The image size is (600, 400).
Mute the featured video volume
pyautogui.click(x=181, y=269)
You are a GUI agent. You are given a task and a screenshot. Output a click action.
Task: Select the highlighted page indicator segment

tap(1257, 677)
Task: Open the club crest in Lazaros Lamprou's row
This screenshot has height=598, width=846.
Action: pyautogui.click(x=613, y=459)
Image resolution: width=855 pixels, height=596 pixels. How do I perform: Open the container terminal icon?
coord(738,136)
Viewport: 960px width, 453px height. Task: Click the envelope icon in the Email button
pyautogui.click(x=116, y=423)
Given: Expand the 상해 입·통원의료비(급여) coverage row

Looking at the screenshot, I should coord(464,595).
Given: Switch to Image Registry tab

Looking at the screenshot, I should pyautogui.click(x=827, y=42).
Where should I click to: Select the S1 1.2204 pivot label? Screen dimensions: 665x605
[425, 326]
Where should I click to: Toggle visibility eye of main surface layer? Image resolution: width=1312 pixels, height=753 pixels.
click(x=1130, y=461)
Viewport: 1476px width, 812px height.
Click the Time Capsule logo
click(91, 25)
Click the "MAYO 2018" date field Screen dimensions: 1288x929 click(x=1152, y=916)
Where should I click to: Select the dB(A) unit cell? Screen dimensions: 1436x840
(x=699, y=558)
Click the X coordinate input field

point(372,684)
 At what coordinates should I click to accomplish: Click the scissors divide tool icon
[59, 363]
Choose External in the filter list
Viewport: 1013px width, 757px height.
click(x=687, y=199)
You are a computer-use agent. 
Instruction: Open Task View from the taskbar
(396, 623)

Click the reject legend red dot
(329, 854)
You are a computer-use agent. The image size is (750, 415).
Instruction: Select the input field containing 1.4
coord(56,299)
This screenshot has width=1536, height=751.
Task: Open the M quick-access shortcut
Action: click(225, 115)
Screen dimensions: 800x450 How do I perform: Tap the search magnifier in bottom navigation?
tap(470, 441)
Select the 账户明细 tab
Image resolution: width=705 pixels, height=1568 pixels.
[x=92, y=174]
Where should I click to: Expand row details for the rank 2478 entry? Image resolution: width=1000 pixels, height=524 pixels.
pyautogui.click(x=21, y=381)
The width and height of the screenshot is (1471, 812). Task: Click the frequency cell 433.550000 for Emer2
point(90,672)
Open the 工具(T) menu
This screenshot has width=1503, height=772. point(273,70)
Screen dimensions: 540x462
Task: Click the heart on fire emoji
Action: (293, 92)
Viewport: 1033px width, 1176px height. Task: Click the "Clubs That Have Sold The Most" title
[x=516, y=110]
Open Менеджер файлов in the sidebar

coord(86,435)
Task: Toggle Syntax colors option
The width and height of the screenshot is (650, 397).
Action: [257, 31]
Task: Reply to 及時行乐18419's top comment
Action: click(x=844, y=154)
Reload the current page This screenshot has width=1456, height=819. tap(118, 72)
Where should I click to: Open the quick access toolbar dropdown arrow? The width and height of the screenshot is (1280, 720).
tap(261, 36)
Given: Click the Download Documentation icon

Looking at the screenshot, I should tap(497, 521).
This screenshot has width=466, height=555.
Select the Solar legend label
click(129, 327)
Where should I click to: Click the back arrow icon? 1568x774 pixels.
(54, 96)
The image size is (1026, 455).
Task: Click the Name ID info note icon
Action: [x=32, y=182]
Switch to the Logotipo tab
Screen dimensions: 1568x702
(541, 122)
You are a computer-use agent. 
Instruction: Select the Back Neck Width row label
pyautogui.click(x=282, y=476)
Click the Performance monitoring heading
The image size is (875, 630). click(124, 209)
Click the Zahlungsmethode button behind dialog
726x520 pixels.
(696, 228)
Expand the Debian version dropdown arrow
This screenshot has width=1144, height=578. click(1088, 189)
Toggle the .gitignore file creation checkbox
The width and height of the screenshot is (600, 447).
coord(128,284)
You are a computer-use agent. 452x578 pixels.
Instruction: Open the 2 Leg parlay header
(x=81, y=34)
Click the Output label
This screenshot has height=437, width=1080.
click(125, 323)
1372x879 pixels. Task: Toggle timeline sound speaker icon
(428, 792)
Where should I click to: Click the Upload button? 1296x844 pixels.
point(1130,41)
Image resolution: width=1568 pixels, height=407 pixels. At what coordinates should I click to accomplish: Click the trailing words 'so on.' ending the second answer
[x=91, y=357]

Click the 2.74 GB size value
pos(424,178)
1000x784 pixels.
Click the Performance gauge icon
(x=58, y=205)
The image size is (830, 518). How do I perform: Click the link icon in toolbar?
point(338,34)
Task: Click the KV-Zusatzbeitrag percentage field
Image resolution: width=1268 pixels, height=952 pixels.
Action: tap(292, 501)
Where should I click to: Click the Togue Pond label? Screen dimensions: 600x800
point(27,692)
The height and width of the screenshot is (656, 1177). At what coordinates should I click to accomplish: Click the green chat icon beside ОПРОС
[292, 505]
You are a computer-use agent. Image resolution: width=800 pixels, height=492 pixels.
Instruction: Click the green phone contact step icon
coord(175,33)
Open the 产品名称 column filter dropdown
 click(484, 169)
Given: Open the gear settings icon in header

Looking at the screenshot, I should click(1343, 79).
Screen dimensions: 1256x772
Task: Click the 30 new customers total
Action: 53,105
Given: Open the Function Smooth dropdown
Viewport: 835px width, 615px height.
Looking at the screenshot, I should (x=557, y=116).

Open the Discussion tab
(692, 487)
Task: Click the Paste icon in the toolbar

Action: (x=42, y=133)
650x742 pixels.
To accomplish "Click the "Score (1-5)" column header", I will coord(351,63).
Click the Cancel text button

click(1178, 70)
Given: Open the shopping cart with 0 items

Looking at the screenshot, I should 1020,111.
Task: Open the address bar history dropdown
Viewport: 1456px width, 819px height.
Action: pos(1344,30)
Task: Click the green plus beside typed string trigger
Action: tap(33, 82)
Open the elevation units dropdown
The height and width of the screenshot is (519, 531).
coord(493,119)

- - -

▶ _Required task_: Copy the lines verbatim, from the line with "Expand the Debian version dropdown arrow" to the line with "Action: tap(292, 501)", both included.

▶ _Answer to the exercise_:
Expand the Debian version dropdown arrow
This screenshot has width=1144, height=578. click(1088, 189)
Toggle the .gitignore file creation checkbox
The width and height of the screenshot is (600, 447).
coord(128,284)
You are a computer-use agent. 452x578 pixels.
Instruction: Open the 2 Leg parlay header
(x=81, y=34)
Click the Output label
This screenshot has height=437, width=1080.
click(125, 323)
1372x879 pixels. Task: Toggle timeline sound speaker icon
(428, 792)
Where should I click to: Click the Upload button? 1296x844 pixels.
point(1130,41)
Image resolution: width=1568 pixels, height=407 pixels. At what coordinates should I click to accomplish: Click the trailing words 'so on.' ending the second answer
[x=91, y=357]

Click the 2.74 GB size value
pos(424,178)
1000x784 pixels.
Click the Performance gauge icon
(x=58, y=205)
The image size is (830, 518). How do I perform: Click the link icon in toolbar?
point(338,34)
Task: Click the KV-Zusatzbeitrag percentage field
Image resolution: width=1268 pixels, height=952 pixels.
Action: tap(292, 501)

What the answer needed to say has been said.